O Parlamento Europeu iniciou hoje, em Bruxelas, a sessão plenária de 'rentrée', com o presidente da assembleia a lamentar que a pandemia ainda não permita o regresso a Estrasburgo, que acolheu a sua última sessão em fevereiro passado.

Sassoli lamenta na 'rentrée' ainda não ser viável sessão em Estrasburgo

Na abertura formal da sessão plenária de setembro, que será dominada pelo discurso do Estado da União, a ser proferido na quarta-feira pela presidente da Comissão Europeia, Ursula von der Leyen, as primeiras palavras do presidente do PE, David Sassoli, foram para justificar a sua decisão de 'transferir' a sessão de Estrasburgo para Bruxelas, que admitiu ter sido "difícil".

"Nós ainda estamos confrontados com esta crise da covid-19. Esperávamos que depois da pausa do verão pudéssemos regressar a uma situação normal, mas constatamos que os nossos países são ainda atingidos pelo vírus. A progressão da pandemia voltou a aumentar em numerosos territórios europeus. Com base nas informações que recebemos das autoridades francesas, tomei, a custo, a decisão de não celebrar a sessão plenária de setembro em Estrasburgo", declarou o dirigente italiano.

Agradecendo aos "presidentes dos grupos políticos o seu total apoio a esta decisão difícil", na conferência de presidentes celebrada na passada semana, David Sassoli disse ainda querer "saudar muito cordialmente, em nome de todos os deputados, a autarca de Estrasburgo e os cidadãos da cidade", que disse esperar ser possível "reencontrar o mais rapidamente possível".

De acordo com os Tratados, Estrasburgo deve acolher 12 sessões por ano, mas este ano recebeu apenas duas, as de janeiro e fevereiro, já que a partir de março foram canceladas ou transferidas para Bruxelas devido à chegada da pandemia da covid-19 a território europeu.

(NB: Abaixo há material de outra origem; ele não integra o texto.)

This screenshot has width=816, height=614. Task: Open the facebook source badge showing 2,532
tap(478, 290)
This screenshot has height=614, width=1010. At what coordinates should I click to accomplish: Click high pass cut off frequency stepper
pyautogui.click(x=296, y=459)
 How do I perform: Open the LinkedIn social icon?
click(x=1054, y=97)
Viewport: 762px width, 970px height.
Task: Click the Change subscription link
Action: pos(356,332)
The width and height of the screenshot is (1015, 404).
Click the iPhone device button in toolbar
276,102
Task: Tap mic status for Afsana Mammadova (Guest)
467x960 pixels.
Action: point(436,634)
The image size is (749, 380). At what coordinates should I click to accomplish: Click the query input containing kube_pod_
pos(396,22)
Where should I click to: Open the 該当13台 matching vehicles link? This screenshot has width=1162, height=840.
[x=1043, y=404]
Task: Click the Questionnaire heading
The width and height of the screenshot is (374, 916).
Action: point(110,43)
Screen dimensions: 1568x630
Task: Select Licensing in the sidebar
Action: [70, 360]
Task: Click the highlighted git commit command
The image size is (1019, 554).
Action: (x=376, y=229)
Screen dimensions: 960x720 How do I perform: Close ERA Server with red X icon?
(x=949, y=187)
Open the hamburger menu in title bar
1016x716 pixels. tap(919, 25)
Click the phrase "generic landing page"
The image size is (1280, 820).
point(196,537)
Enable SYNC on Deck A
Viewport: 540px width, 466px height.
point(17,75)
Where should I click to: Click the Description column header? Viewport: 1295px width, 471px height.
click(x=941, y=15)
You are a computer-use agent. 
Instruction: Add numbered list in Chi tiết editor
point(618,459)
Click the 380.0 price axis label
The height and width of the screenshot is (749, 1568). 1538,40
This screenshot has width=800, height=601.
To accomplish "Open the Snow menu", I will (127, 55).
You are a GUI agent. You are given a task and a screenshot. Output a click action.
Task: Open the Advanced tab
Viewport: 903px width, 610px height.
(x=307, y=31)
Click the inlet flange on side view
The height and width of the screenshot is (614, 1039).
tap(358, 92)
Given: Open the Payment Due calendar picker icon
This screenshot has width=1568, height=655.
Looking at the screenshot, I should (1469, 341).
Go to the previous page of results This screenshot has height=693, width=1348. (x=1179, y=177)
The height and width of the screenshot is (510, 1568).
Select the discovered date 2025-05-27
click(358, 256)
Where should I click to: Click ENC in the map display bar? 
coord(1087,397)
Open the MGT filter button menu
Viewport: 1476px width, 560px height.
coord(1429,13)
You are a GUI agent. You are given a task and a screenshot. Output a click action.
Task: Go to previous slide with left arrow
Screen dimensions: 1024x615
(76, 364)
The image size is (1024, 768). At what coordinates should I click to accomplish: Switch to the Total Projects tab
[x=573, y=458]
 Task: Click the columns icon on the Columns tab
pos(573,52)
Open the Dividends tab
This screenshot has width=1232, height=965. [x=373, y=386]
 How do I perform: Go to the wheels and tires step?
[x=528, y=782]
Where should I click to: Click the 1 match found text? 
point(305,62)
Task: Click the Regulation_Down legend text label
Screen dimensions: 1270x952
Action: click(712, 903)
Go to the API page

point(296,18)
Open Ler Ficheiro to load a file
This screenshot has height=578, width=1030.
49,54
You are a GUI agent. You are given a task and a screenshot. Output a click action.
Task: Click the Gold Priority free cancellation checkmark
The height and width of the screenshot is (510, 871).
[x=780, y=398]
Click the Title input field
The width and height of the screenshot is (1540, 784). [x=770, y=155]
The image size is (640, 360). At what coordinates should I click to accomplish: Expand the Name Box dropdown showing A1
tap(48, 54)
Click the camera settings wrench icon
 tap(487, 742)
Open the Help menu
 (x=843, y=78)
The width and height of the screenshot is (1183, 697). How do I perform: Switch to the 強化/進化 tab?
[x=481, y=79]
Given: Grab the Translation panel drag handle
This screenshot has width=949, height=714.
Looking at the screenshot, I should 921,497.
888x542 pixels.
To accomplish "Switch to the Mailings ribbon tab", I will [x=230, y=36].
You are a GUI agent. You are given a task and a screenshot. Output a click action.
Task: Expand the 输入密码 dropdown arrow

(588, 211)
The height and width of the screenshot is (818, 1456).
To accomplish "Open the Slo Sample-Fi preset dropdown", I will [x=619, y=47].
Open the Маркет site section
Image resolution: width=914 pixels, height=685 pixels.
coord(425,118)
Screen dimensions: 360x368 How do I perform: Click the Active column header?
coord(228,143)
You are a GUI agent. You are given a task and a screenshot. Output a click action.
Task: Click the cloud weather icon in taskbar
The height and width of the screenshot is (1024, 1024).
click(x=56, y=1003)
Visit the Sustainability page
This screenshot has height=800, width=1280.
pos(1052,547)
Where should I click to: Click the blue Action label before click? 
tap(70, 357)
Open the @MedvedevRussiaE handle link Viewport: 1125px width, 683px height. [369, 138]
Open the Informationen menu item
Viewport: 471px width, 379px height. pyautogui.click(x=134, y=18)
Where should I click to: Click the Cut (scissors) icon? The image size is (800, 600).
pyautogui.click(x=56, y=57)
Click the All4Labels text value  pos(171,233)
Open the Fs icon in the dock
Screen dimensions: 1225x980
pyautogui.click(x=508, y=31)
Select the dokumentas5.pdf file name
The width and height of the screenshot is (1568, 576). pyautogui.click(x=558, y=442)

Esta sessão de setembro esteve agendada para Estrasburgo até à semana passada, mas o Parlamento Europeu decidiu transferi-la para Bruxelas na última terça-feira, em virtude de a região francesa do Baixo Reno ter sido classificada como 'zona vermelha' ou de alto risco de contágio.

E é ainda com a crise da covid-19 como pano de fundo que terá então lugar, entre hoje e quinta-feira, a sessão de 'rentrée' do Parlamento Europeu depois das férias de verão, marcada pelo discurso e debate sobre o Estado da União, que também deverão ser marcados pela resposta europeia para superar esta crise.

Inaugurado pelo antigo presidente da Comissão José Manuel Durão Barroso, em 2010, o discurso do Estado da União tornou-se o 'cartaz' da sessão plenária de setembro, sendo a oportunidade de o executivo comunitário e os eurodeputados discutirem os grandes desafios e prioridades para os 12 meses seguintes, sendo esta a primeira vez que o discurso será proferido por Von der Leyen, em funções desde o final de 2019.

Além de previsivelmente muito presente no debate sobre o Estado da União, a crise da covid-19 também domina boa parte da agenda da sessão, com os eurodeputados a votarem um parecer legislativo sobre os recursos próprios, peça essencial do Fundo de Recuperação acordado pelos líderes em julho passado, e a debaterem e votarem uma resolução sobre como melhorar a coordenação dos Estados-membros face à pandemia, como critérios comuns para restrições à livre circulação.